### What is needed
Begin at the first line of the data and copy each line through the one containing "Task: Open the PDF 转 PPT converter", that line included, with no pictures.

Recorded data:
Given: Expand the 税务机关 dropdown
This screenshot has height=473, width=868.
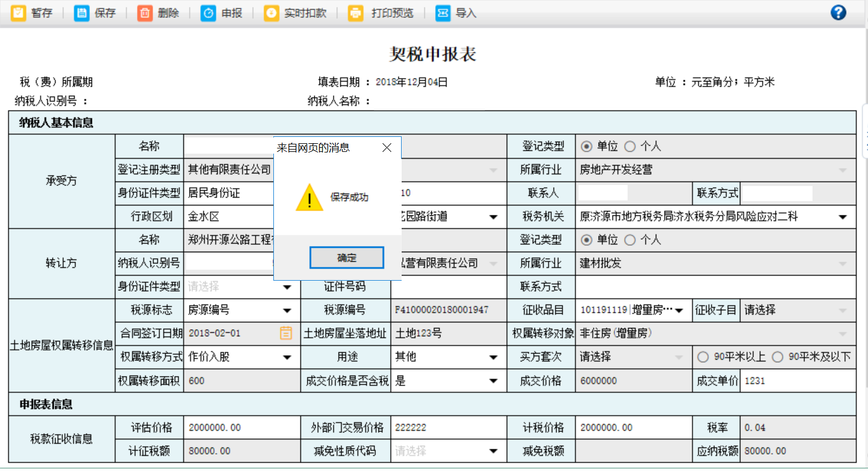Looking at the screenshot, I should point(843,217).
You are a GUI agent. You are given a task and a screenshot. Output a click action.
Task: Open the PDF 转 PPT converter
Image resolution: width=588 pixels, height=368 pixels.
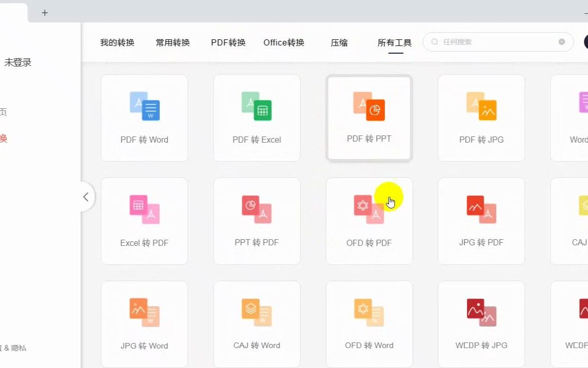click(369, 118)
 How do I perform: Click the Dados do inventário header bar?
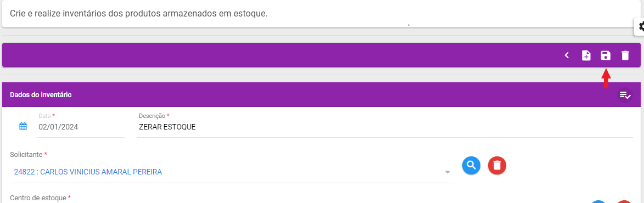(x=322, y=95)
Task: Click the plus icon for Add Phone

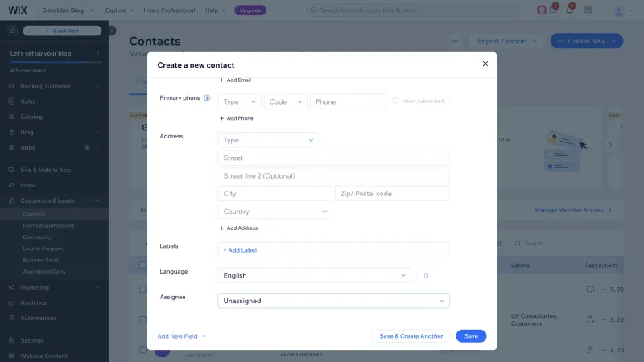Action: 222,118

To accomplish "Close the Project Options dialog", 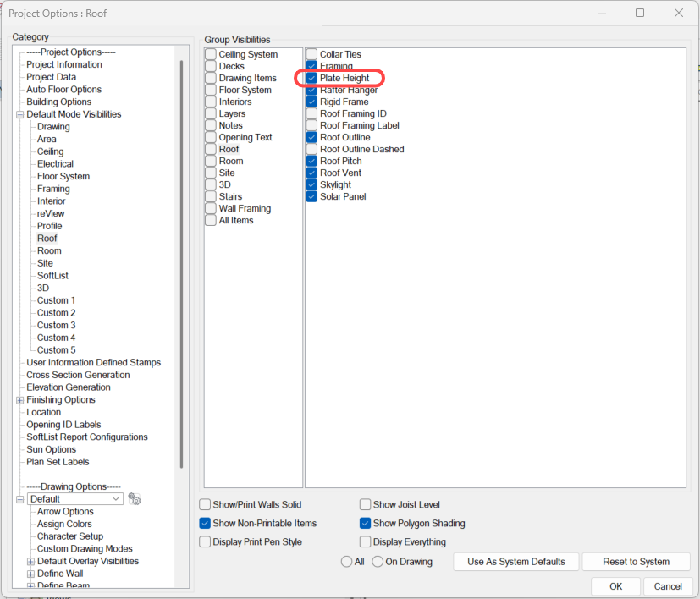I will coord(678,13).

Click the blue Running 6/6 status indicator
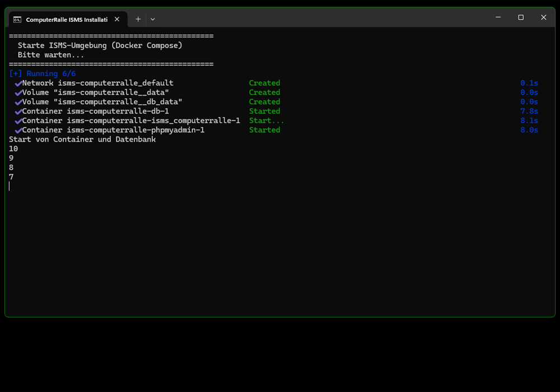coord(42,73)
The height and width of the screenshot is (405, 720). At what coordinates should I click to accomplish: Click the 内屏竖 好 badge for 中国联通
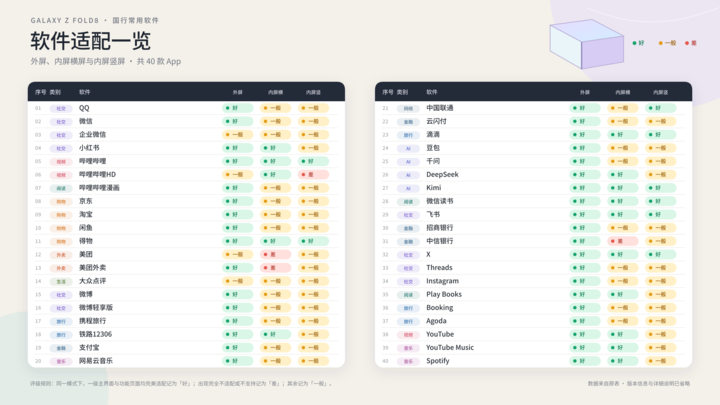tap(660, 108)
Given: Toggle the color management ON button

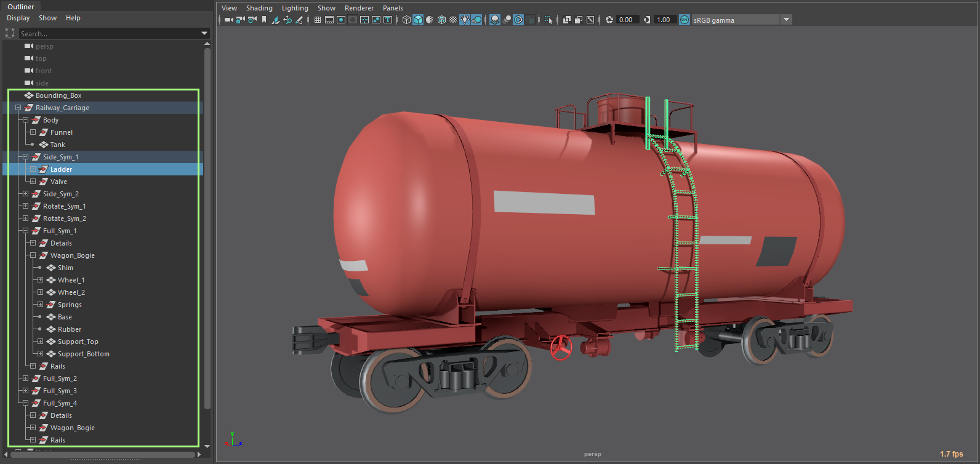Looking at the screenshot, I should tap(685, 20).
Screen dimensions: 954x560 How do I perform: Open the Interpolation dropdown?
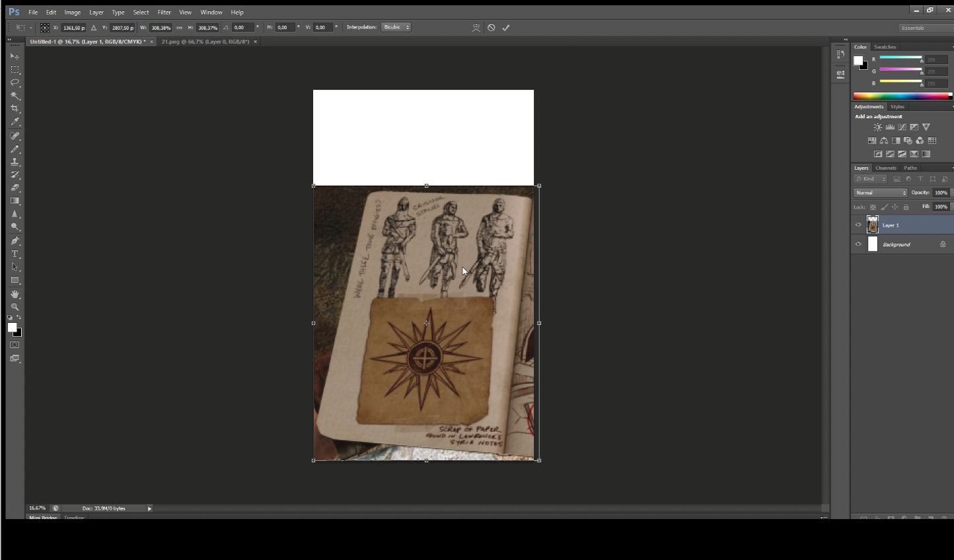396,27
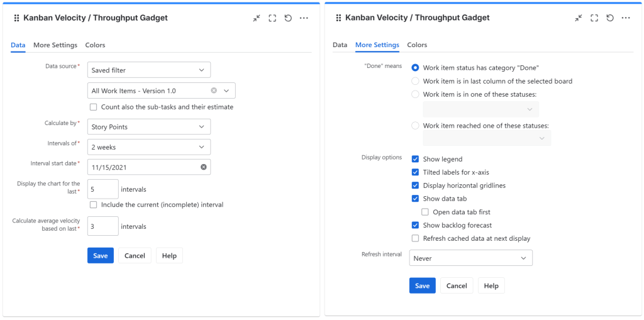Refresh the right Kanban Velocity gadget

610,18
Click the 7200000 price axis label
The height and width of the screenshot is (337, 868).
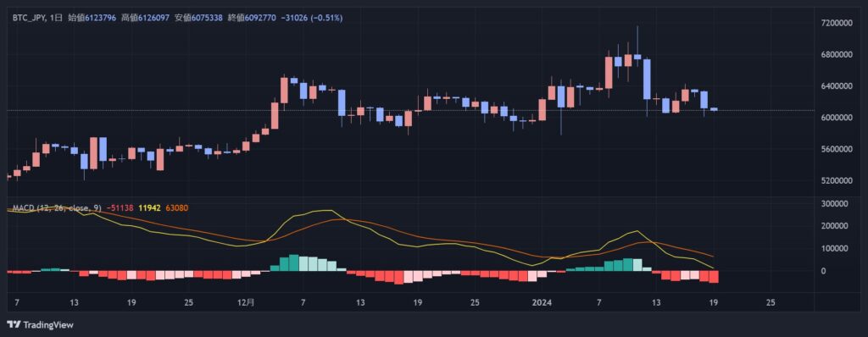click(837, 23)
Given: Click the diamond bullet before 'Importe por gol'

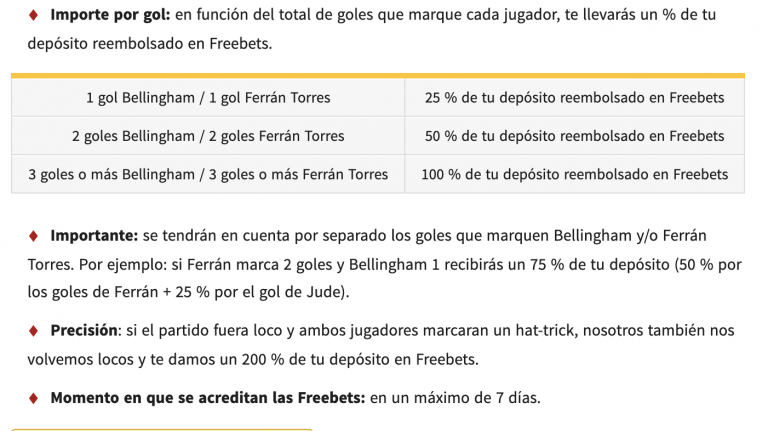Looking at the screenshot, I should [x=32, y=16].
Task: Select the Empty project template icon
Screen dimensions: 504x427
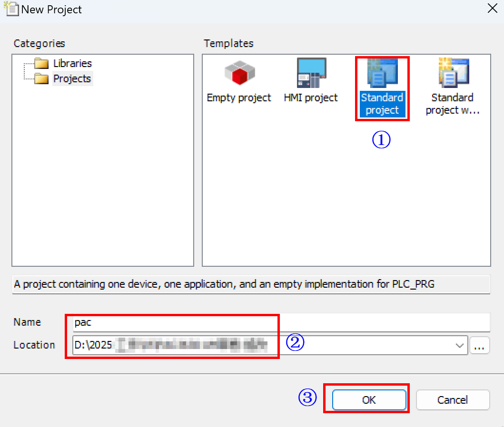Action: (239, 74)
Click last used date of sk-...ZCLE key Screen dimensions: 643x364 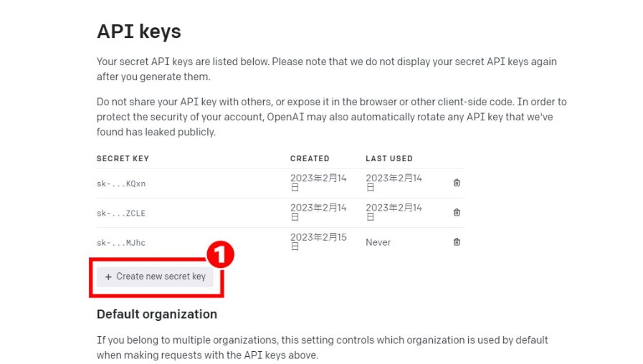(394, 212)
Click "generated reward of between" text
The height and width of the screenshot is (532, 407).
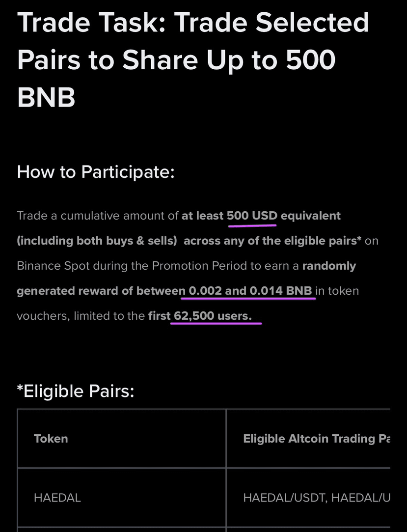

### Written response
Given: Expand the 税务机关 dropdown
This screenshot has height=473, width=868.
Looking at the screenshot, I should point(843,217).
You are a GUI agent. You are given a task and a screenshot. Output a click action.
Task: Open the PDF 转 PPT converter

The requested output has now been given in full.